Uma paciente em tratamento de câncer de mama há três meses está com duas sessões de quimioterapia suspensas por falta de medicamento usado no procedimento das quimios. A próxima sessão está marcada para segunda-feira, 14, e ela teme ficar de fora mais uma vez. Ela disse que o tipo de câncer que ela enfrenta é bastante invasivo e que uma sessão que falte gera graves danos ao tratamento.
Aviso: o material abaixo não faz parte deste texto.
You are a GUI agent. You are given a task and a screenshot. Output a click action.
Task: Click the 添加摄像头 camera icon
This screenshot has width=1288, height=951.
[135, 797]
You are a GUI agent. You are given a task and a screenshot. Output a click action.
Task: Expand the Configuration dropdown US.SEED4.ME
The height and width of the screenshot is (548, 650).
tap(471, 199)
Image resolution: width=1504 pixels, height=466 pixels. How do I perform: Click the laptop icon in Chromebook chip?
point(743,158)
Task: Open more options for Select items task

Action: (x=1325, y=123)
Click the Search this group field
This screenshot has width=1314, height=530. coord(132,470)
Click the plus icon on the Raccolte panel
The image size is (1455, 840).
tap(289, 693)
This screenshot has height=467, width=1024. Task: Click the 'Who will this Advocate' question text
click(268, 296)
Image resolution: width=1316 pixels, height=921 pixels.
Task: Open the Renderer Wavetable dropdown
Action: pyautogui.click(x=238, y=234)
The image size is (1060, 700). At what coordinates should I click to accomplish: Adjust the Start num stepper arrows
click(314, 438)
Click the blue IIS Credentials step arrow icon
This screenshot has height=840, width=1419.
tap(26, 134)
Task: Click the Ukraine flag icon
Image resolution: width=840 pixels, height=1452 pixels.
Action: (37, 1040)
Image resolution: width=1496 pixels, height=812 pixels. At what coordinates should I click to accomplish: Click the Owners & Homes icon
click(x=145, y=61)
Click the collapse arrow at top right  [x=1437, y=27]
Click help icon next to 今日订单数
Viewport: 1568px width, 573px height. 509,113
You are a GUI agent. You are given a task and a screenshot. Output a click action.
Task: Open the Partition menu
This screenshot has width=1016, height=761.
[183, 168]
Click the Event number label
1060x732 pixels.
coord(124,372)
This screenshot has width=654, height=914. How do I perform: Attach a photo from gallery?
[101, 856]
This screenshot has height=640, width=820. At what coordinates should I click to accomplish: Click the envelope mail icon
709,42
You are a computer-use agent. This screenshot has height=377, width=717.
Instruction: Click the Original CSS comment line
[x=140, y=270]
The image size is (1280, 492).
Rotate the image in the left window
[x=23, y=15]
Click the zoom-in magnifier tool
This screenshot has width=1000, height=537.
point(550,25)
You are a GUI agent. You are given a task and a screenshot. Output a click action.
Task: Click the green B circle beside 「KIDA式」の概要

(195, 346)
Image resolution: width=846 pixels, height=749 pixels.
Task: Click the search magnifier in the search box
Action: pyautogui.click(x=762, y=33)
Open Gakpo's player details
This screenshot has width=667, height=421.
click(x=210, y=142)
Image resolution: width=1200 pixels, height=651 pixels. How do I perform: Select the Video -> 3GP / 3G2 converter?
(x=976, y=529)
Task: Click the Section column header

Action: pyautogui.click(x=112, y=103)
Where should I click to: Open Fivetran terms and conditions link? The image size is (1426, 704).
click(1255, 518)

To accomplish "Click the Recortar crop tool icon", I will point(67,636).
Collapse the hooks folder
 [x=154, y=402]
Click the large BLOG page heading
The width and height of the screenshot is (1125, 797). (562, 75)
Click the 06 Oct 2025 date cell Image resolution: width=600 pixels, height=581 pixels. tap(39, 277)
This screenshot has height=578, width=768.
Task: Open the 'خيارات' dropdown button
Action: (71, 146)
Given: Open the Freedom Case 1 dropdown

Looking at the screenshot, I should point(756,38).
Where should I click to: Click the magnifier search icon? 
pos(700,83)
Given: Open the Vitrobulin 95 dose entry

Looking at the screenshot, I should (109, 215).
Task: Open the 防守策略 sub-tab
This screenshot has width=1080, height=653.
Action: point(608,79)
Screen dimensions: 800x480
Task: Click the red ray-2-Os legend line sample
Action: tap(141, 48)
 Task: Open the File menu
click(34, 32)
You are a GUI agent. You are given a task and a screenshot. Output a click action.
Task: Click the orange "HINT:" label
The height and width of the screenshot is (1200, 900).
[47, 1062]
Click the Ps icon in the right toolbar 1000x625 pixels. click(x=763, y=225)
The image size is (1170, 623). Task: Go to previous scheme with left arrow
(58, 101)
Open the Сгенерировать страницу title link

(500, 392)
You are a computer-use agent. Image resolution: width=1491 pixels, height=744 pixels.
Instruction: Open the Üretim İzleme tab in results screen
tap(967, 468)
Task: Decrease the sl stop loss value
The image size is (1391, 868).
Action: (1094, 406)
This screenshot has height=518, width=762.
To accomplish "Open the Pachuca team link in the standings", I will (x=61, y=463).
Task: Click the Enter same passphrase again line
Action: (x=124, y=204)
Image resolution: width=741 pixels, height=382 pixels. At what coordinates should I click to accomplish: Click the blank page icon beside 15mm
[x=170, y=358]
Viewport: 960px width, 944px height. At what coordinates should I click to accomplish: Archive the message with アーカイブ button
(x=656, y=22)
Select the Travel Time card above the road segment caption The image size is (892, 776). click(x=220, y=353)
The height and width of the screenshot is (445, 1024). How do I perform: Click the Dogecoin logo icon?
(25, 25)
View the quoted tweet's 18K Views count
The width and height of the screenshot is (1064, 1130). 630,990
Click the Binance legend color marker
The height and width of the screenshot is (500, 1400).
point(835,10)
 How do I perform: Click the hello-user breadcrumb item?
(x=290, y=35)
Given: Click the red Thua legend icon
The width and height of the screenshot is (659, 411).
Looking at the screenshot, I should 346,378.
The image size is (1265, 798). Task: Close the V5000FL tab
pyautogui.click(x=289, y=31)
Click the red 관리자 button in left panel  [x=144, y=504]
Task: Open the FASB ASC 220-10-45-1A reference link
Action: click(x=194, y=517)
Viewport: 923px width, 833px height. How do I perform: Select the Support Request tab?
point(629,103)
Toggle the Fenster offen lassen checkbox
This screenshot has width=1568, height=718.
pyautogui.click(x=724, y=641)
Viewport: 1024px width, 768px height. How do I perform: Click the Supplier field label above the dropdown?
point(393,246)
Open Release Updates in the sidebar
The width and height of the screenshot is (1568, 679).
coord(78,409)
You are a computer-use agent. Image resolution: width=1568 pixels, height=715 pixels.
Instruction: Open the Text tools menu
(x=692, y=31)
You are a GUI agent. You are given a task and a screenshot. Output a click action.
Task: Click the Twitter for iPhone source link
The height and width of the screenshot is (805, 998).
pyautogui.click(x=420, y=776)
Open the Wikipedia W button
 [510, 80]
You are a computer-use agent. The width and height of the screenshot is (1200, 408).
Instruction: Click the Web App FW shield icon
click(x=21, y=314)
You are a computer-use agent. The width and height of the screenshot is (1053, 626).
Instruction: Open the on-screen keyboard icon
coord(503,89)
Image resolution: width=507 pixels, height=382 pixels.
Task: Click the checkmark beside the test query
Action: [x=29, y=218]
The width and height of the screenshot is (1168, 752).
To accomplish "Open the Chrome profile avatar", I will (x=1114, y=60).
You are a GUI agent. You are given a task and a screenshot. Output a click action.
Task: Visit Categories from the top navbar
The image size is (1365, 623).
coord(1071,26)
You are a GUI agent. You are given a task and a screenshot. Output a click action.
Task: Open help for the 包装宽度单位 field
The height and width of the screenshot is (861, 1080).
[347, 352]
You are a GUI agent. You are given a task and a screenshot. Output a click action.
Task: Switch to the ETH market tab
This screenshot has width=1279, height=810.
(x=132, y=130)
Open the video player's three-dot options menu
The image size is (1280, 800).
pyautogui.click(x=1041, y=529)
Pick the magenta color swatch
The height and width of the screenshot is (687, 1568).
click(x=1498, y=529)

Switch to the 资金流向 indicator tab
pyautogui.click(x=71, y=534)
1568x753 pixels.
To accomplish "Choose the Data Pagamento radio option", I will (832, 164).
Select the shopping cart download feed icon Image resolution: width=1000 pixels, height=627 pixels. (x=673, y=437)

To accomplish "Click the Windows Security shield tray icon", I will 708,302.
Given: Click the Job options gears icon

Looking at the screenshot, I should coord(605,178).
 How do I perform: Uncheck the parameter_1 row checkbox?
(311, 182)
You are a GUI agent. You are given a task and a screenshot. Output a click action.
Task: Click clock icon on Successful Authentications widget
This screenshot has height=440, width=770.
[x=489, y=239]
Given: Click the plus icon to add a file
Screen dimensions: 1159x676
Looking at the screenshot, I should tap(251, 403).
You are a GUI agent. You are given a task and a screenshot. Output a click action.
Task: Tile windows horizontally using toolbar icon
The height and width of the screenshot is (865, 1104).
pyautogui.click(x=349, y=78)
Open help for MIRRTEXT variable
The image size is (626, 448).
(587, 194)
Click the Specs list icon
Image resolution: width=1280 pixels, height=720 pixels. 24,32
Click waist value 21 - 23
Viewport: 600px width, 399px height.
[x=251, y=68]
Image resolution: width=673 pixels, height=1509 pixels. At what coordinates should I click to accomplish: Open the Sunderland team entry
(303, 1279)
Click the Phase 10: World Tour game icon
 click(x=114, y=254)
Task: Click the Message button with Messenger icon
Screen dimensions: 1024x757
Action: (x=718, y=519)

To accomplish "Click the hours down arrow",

O medicamento é o Taxol que custa em torno de R$ 3 mil, um valor inviável a ser pago pela paciente que mora no interior do Estado e pediu para não ter o nome revelado. Ela disse que essa mesma droga é usada em diversos outros tipos de câncer e em vários outros pacientes. “Talvez por isso falte tanto, mas não deveria! O Estado tem que ter planejamento e saber quantos fazem uso dessa medicação. Eles têm o prontuário e têm como saber disso, e então por que não fazem a compra com base nesses dados? O meu apelo que faço agora não é só para mim, é para todos esses outros pacientes que, assim como eu, precisam desse medicamento para dar seguimento ao tratamento”, apelou.

Ela disse ainda que telefona diariamente duas vezes para o Centro de Oncologia do Hospital de Urgência de Sergipe (Huse) para saber se o remédio chegou e a resposta nessas últimas duas semana tem sido a mesma.

A paciente informou que hoje, 09, esteve no Ministério Público da cidade onde mora para cobrar providências. Lá, foi orientada a procurar a promotoria pública da saúde da capital, onde está sediada a unidade de tratamento. Disse, também, que buscou um advogado para obter o medicamento judicialmente. “Espero que nada disso seja preciso dar prosseguimento”, falou.

Até a conclusão desta matéria, a Secretaria de Estado da Saúde não havia se pronunciado.